▶ _Problem description_
Each entry below should be reproduced character for character.

▶ _Supplied data_
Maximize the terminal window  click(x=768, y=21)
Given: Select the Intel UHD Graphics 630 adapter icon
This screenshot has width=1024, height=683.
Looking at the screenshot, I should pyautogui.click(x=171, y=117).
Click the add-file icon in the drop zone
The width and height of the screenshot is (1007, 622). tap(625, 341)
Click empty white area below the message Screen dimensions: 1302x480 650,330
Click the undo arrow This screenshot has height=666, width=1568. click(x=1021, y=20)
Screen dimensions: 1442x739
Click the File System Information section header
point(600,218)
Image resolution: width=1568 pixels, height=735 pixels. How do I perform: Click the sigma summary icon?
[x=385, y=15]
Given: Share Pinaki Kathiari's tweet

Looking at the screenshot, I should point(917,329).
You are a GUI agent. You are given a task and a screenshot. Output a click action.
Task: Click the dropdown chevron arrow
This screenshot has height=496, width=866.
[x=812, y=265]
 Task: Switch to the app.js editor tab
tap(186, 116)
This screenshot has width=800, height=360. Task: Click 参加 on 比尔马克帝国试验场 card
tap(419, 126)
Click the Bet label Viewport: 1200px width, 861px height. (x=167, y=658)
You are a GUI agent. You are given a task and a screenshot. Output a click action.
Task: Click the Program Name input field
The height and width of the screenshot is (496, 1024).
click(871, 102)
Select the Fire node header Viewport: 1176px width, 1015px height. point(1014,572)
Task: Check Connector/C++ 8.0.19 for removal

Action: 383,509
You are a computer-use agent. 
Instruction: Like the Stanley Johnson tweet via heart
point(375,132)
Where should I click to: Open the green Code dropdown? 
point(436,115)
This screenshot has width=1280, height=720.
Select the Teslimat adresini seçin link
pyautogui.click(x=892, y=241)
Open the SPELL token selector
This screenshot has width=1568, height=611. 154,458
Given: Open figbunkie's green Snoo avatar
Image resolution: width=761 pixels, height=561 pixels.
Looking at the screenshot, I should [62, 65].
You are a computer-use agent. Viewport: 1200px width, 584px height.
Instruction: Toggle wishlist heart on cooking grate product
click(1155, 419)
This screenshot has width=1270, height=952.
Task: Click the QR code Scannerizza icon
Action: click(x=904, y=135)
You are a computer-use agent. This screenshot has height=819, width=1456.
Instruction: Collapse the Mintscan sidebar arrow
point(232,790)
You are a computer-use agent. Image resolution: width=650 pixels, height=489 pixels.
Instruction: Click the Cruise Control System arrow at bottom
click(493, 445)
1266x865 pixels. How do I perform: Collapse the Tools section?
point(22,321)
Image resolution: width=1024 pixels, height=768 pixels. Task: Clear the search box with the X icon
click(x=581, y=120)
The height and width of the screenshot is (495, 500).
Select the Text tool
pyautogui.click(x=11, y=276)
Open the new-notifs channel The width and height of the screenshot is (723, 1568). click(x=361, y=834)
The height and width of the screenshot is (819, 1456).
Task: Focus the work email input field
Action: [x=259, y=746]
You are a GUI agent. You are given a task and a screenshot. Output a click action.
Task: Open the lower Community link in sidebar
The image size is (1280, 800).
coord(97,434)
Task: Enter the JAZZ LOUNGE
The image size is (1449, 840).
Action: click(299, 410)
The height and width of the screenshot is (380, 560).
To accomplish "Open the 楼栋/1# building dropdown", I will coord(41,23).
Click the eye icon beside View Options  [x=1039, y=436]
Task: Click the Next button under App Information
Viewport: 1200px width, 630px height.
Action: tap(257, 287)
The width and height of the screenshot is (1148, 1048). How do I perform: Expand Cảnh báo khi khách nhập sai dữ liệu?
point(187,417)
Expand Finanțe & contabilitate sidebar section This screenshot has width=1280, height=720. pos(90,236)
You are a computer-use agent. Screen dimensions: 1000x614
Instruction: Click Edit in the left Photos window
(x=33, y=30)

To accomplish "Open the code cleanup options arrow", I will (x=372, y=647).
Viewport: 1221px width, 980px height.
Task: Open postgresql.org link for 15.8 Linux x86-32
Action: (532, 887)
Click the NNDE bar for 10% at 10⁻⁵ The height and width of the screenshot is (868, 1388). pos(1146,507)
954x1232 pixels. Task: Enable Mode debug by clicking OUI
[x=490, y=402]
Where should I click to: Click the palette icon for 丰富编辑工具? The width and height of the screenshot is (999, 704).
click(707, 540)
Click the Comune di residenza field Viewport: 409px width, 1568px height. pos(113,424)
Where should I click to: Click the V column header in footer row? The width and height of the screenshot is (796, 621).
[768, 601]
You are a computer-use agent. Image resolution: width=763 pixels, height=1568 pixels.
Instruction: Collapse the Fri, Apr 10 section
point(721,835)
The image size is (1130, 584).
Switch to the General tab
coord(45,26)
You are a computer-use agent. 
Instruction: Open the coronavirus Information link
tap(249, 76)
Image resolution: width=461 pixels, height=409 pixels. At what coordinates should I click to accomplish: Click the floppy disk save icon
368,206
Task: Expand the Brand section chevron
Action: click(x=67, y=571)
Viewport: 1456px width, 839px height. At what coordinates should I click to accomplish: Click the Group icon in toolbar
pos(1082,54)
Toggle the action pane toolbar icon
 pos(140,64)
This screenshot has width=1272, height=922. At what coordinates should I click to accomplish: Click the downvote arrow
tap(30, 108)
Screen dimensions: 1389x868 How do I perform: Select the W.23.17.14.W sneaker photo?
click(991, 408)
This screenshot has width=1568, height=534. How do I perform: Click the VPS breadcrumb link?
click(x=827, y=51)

▶ _Task solution_
Maximize the terminal window  click(x=768, y=21)
Given: Select the Intel UHD Graphics 630 adapter icon
This screenshot has width=1024, height=683.
Looking at the screenshot, I should pyautogui.click(x=171, y=117).
Click the add-file icon in the drop zone
The width and height of the screenshot is (1007, 622). tap(625, 341)
Click empty white area below the message Screen dimensions: 1302x480 650,330
Click the undo arrow This screenshot has height=666, width=1568. click(x=1021, y=20)
Screen dimensions: 1442x739
Click the File System Information section header
point(600,218)
Image resolution: width=1568 pixels, height=735 pixels. How do I perform: Click the sigma summary icon?
[x=385, y=15]
Given: Share Pinaki Kathiari's tweet

Looking at the screenshot, I should point(917,329).
You are a GUI agent. You are given a task and a screenshot. Output a click action.
Task: Click the dropdown chevron arrow
This screenshot has height=496, width=866.
[x=812, y=265]
 Task: Switch to the app.js editor tab
tap(186, 116)
This screenshot has width=800, height=360. Task: Click 参加 on 比尔马克帝国试验场 card
tap(419, 126)
Click the Bet label Viewport: 1200px width, 861px height. (x=167, y=658)
You are a GUI agent. You are given a task and a screenshot. Output a click action.
Task: Click the Program Name input field
The height and width of the screenshot is (496, 1024).
click(871, 102)
Select the Fire node header Viewport: 1176px width, 1015px height. point(1014,572)
Task: Check Connector/C++ 8.0.19 for removal

Action: 383,509
You are a computer-use agent. 
Instruction: Like the Stanley Johnson tweet via heart
point(375,132)
Where should I click to: Open the green Code dropdown? 
point(436,115)
This screenshot has width=1280, height=720.
Select the Teslimat adresini seçin link
pyautogui.click(x=892, y=241)
Open the SPELL token selector
This screenshot has width=1568, height=611. 154,458
Given: Open figbunkie's green Snoo avatar
Image resolution: width=761 pixels, height=561 pixels.
Looking at the screenshot, I should [62, 65].
You are a computer-use agent. Viewport: 1200px width, 584px height.
Instruction: Toggle wishlist heart on cooking grate product
click(1155, 419)
This screenshot has width=1270, height=952.
Task: Click the QR code Scannerizza icon
Action: click(x=904, y=135)
You are a computer-use agent. This screenshot has height=819, width=1456.
Instruction: Collapse the Mintscan sidebar arrow
point(232,790)
You are a computer-use agent. Image resolution: width=650 pixels, height=489 pixels.
Instruction: Click the Cruise Control System arrow at bottom
click(493, 445)
1266x865 pixels. How do I perform: Collapse the Tools section?
point(22,321)
Image resolution: width=1024 pixels, height=768 pixels. Task: Clear the search box with the X icon
click(x=581, y=120)
The height and width of the screenshot is (495, 500).
Select the Text tool
pyautogui.click(x=11, y=276)
Open the new-notifs channel The width and height of the screenshot is (723, 1568). click(x=361, y=834)
The height and width of the screenshot is (819, 1456).
Task: Focus the work email input field
Action: [x=259, y=746]
You are a GUI agent. You are given a task and a screenshot. Output a click action.
Task: Open the lower Community link in sidebar
The image size is (1280, 800).
coord(97,434)
Task: Enter the JAZZ LOUNGE
The image size is (1449, 840).
Action: click(299, 410)
The height and width of the screenshot is (380, 560).
To accomplish "Open the 楼栋/1# building dropdown", I will coord(41,23).
Click the eye icon beside View Options  [x=1039, y=436]
Task: Click the Next button under App Information
Viewport: 1200px width, 630px height.
Action: tap(257, 287)
The width and height of the screenshot is (1148, 1048). How do I perform: Expand Cảnh báo khi khách nhập sai dữ liệu?
point(187,417)
Expand Finanțe & contabilitate sidebar section This screenshot has width=1280, height=720. pos(90,236)
You are a computer-use agent. Screen dimensions: 1000x614
Instruction: Click Edit in the left Photos window
(x=33, y=30)

To accomplish "Open the code cleanup options arrow", I will (x=372, y=647).
Viewport: 1221px width, 980px height.
Task: Open postgresql.org link for 15.8 Linux x86-32
Action: (532, 887)
Click the NNDE bar for 10% at 10⁻⁵ The height and width of the screenshot is (868, 1388). pos(1146,507)
954x1232 pixels. Task: Enable Mode debug by clicking OUI
[x=490, y=402]
Where should I click to: Click the palette icon for 丰富编辑工具? The width and height of the screenshot is (999, 704).
click(707, 540)
Click the Comune di residenza field Viewport: 409px width, 1568px height. pos(113,424)
Where should I click to: Click the V column header in footer row? The width and height of the screenshot is (796, 621).
[768, 601]
You are a computer-use agent. Image resolution: width=763 pixels, height=1568 pixels.
Instruction: Collapse the Fri, Apr 10 section
point(721,835)
The image size is (1130, 584).
Switch to the General tab
coord(45,26)
You are a computer-use agent. 
Instruction: Open the coronavirus Information link
tap(249, 76)
Image resolution: width=461 pixels, height=409 pixels. At what coordinates should I click to accomplish: Click the floppy disk save icon
368,206
Task: Expand the Brand section chevron
Action: click(x=67, y=571)
Viewport: 1456px width, 839px height. At what coordinates should I click to accomplish: Click the Group icon in toolbar
pos(1082,54)
Toggle the action pane toolbar icon
 pos(140,64)
This screenshot has width=1272, height=922. At what coordinates should I click to accomplish: Click the downvote arrow
tap(30, 108)
Screen dimensions: 1389x868 How do I perform: Select the W.23.17.14.W sneaker photo?
click(991, 408)
This screenshot has width=1568, height=534. How do I perform: Click the VPS breadcrumb link?
click(x=827, y=51)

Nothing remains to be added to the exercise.